自分の関わった製品をお客さまに見てもらえることが、やりがいにつながると考え、完成品メーカー5社に絞って選考を受けました。そのなかでもダイニチ工業を選んだ理由は3つあります。
1つ目は「親切さ」です。ダイニチ工業の面接を受けたあと、担当人事が面接後に直接フィードバックをしてくれたんです。改善点をアドバイスしてくれたこと自体に衝撃を受けましたし、何よりも自分のことをよく見てくれていることが分かって、とてもうれしかったです。
2つ目は「改善に対する姿勢」。就職活動中に弊社の工場を見学したのですが、他企業の工場に比べて圧倒的に合理化されていて、無駄がひとつもない。改善することを怠らずにここまで整備された環境を整えたということは、きっと力のある企業なんだろうなと思ったことを覚えています。
3つ目は「新しいことに挑戦する企業文化」。詳細はオープンにできませんが、先端的な技術を用いた開発を進めています。地元の新潟にいながら、ワールドワイドで戦える事業に携われる点が非常に魅力的でした。
魅力は「活発なコミュニケーション」――OJTで鍛え上げ、仕事後は部活やイベントで親交を深める
――入社後はどのような業務を担当されましたか? 現場配属のタイミングも教えてください。
入社して最初に配属されたのは、生産の工程自動を担当する部署。業務は、ファンヒーターの組立ラインで稼働する機械の設計です。私の場合は、入社2カ月ほどで現場配属となりました。研修は長い人でも半年程度。同業他社より比較的早く現場に出ることになります。
OJTが充実しているのは弊社の特徴ではないかと思います。実際に現場で使うかどうか分からない知識を詰め込むよりは、早いうちから配属して現場で鍛え上げるほうがいいという考えが根底にあるように感じられます。

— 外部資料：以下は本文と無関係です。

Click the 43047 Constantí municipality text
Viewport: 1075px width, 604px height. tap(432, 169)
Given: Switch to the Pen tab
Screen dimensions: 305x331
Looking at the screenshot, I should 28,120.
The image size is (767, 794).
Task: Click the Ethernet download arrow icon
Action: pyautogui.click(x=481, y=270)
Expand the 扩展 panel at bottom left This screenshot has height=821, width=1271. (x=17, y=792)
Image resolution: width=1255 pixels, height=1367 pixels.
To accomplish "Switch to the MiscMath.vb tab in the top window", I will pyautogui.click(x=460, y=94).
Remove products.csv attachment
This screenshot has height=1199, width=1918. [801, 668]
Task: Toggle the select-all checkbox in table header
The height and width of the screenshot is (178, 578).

――現在は新規事業の生産技術担当をされていると伺っています。具体的に、どのような業務を行っているのでしょうか?
新規事業の部門で、生産工程や生産手段の整備、必要機材やスタッフの選定まで幅広く担当しています。品質の高さを重視しているので、品質管理には特に注意を払っています。
実は私は、先ほどお話しした先端技術を用いた製品の心臓となる部分の溶接品質の評価を一人で担当しています。途中、予期せぬ大きなトラブルにも見舞われたのですが、先例がないので周囲に相談できる人もいない。大学の専門家にコンタクトをとって話を伺い、それをヒントに試行錯誤を重ね、最近2年がかりでやっと解決にこぎつけました。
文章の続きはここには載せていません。